In the opinion of Alfonso Hurtado, partner of the Écija law firm, the Wanda Metropolitano could defend that the user explicitly consents to the processing of their biometric data by the mere fact of accessing the stadium, with prior information on the matter by the company. The important thing is that this consent is not "flawed" or, in other words, that it "does not discriminate" the fan who "does not allow" to process their data.

However, these are issues against which "regulators are adopting protectionist positions" on the rights of citizens, warns lawyer Hurtado. In this direction points Paloma Bru, partner of the firm Pinsent Masons, who considers that "the explicit consent in no case may be understood to be given by the mere tacit acceptance, by the fact of entering the stadium", since a "manifestation of will specific, informed and unequivocal ”. To ensure that consent is freely given, "alternative solutions to facial recognition, for example, a password or an ID card that are easy to use, should be offered to interested parties", since if they have too many characters or are complicated compared to facial recognition technology,"The election would not be authentic."

In any case, the lawyer explains that if citizens consider that their fundamental rights are being violated through identification through facial recognition, in addition to being able to contact the Spanish Data Protection Agency, they can “file a claim directly with the courts and request compensation, as well as the cessation of data processing ”.

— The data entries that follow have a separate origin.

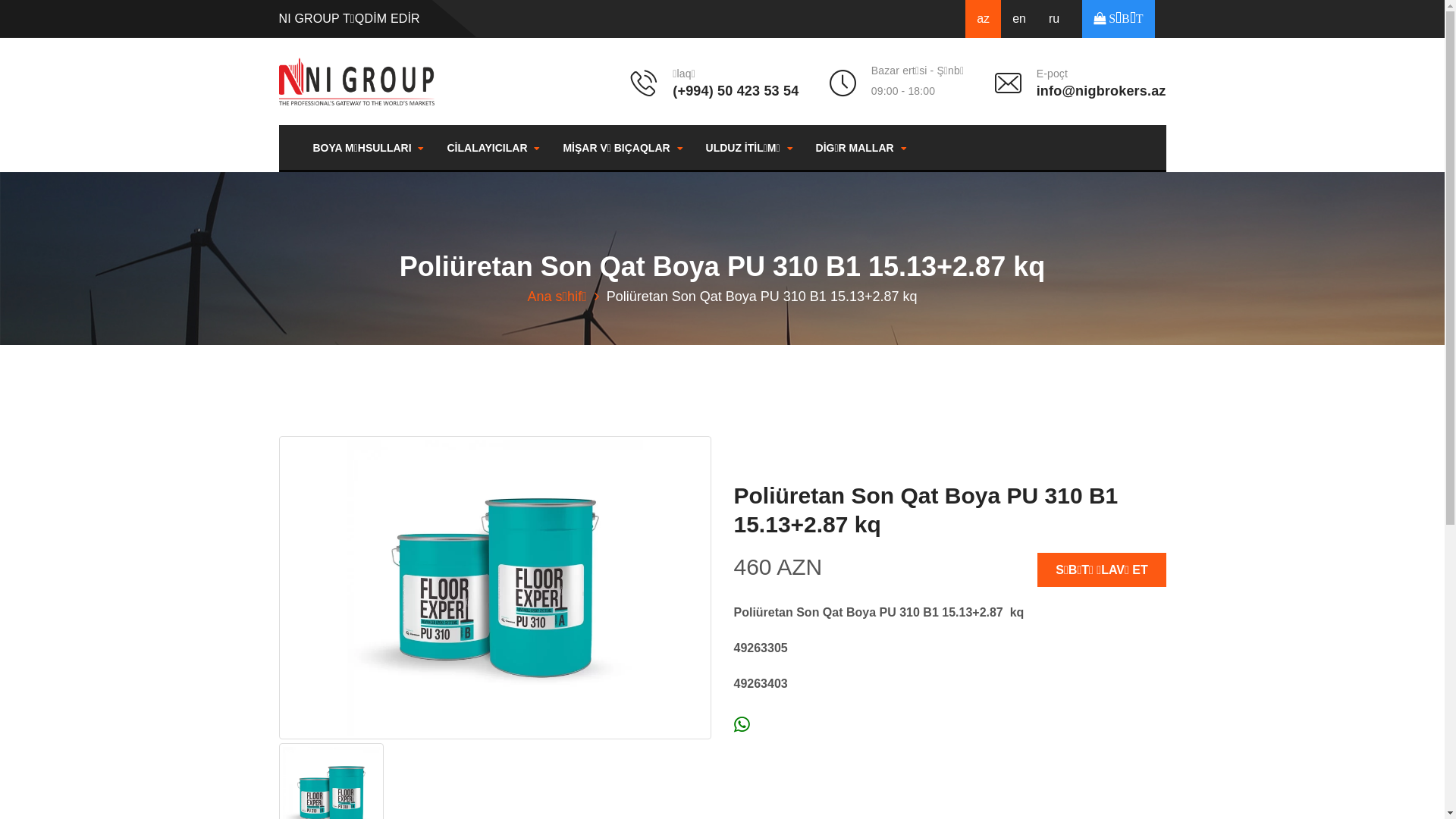
az Element type: text (983, 18)
ru Element type: text (1053, 18)
en Element type: text (1019, 18)
Given the description of an element on the screen output the (x, y) to click on. 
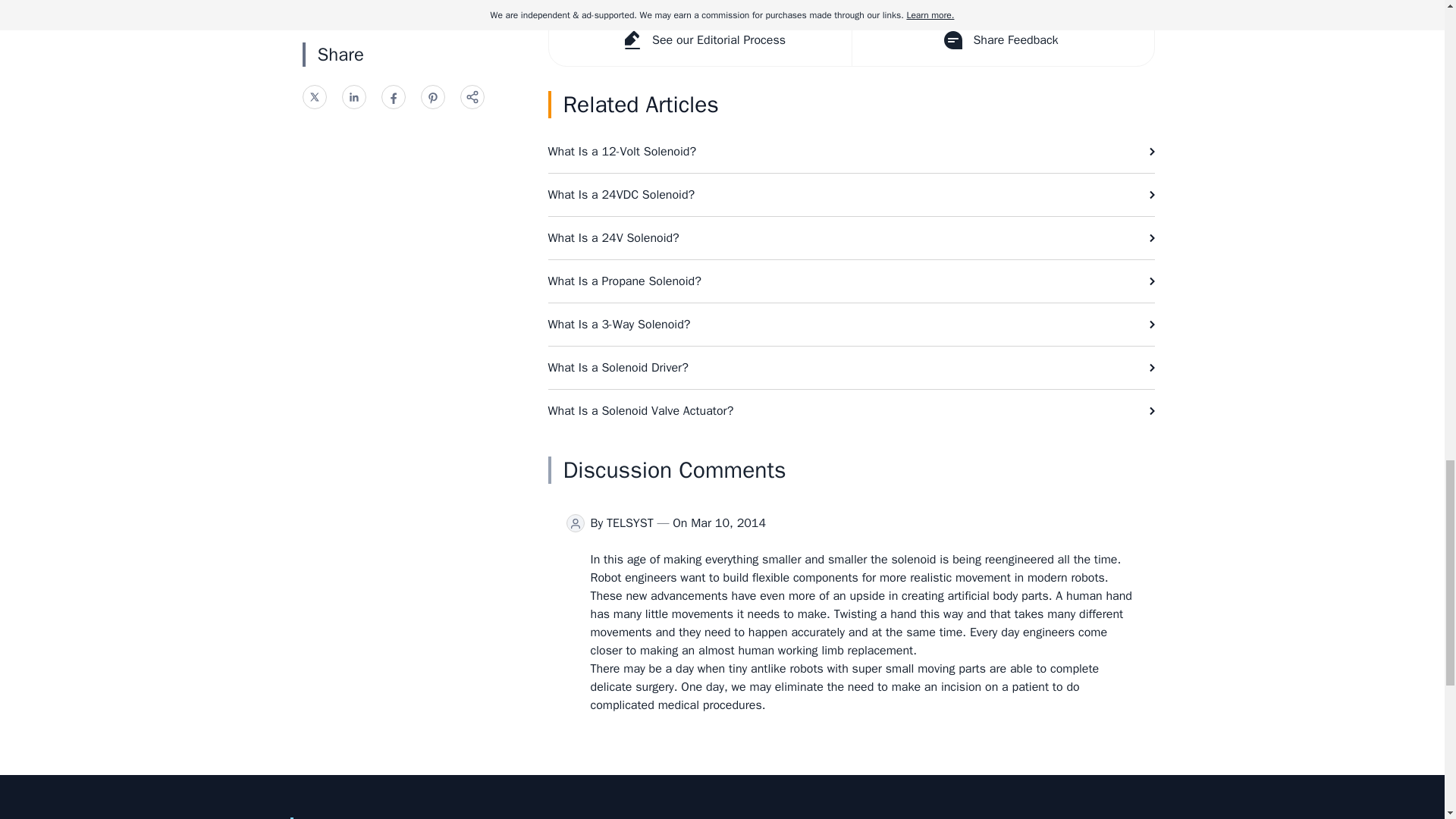
Share Feedback (1001, 40)
See our Editorial Process (699, 40)
Given the description of an element on the screen output the (x, y) to click on. 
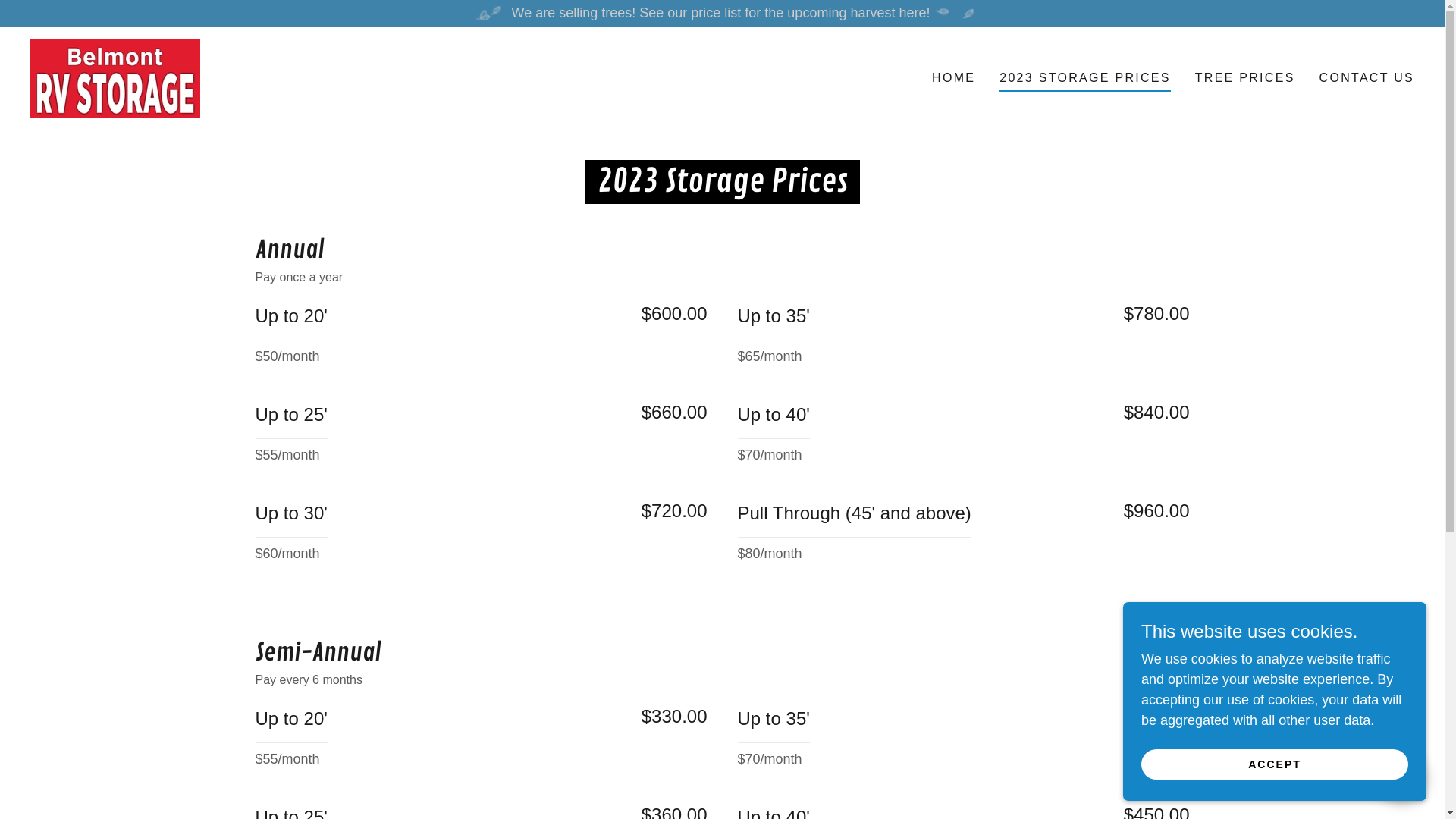
ACCEPT Element type: text (1274, 764)
2023 STORAGE PRICES Element type: text (1084, 80)
Belmont RV Storage Element type: hover (115, 76)
HOME Element type: text (953, 77)
TREE PRICES Element type: text (1244, 77)
CONTACT US Element type: text (1366, 77)
Given the description of an element on the screen output the (x, y) to click on. 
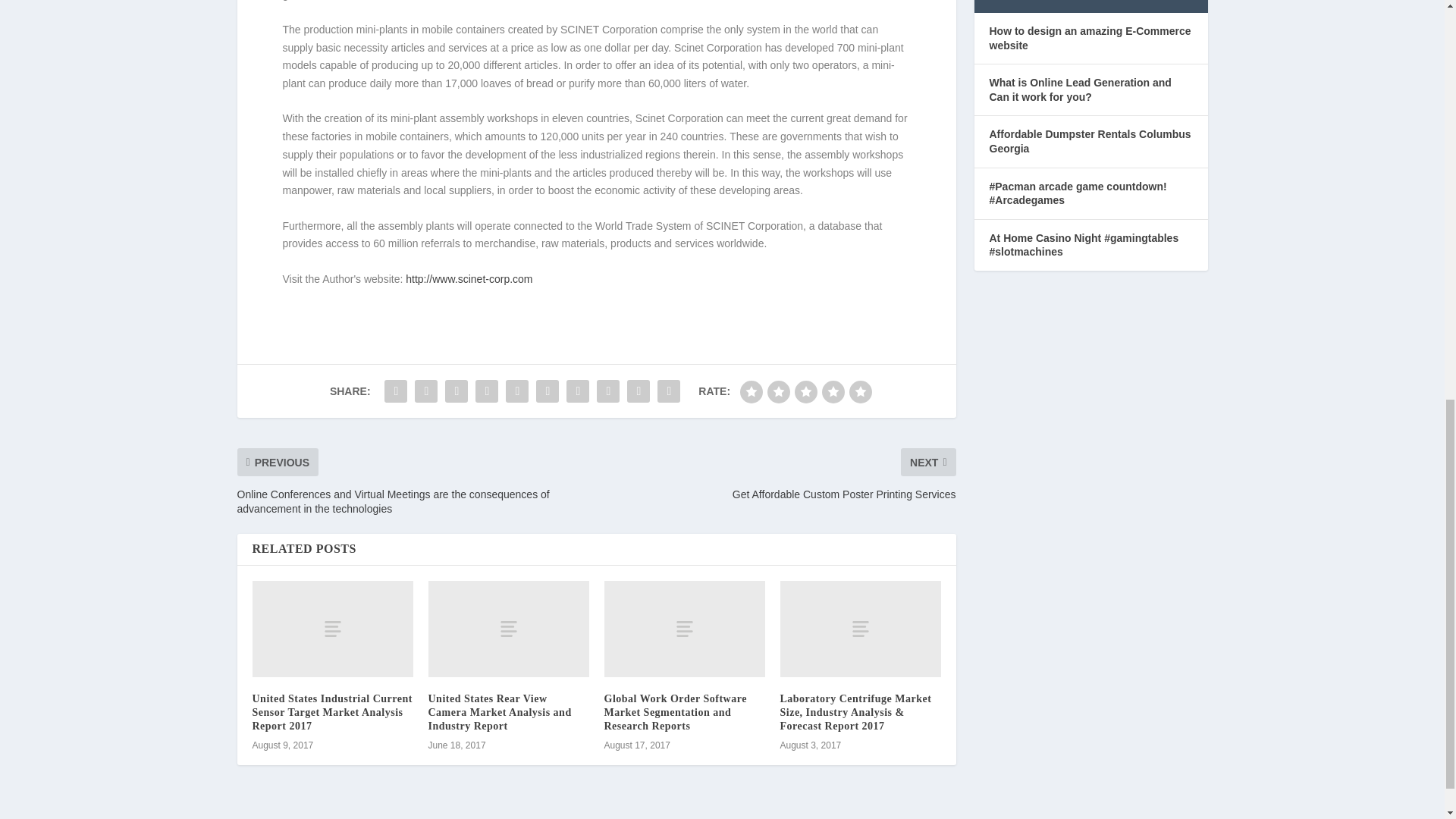
regular (805, 391)
good (833, 391)
poor (778, 391)
bad (750, 391)
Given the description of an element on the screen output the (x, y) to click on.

The erasure of women and blacks

Last year it turned out that Twitter gave preference to white people over blacks and men over women when cropping images. Biases that contrast with the errors of some facial recognition algorithms when identifying African Americans and Asians, since they have considered that different people are the same. A situation of which Pablo Fernández, lawyer for PwC, warns of the seriousness, since "the percentage of accuracy of 99% continues to pose a risk that an innocent person will be identified as guilty". To avoid this, human “validation” of facial recognition technology is essential.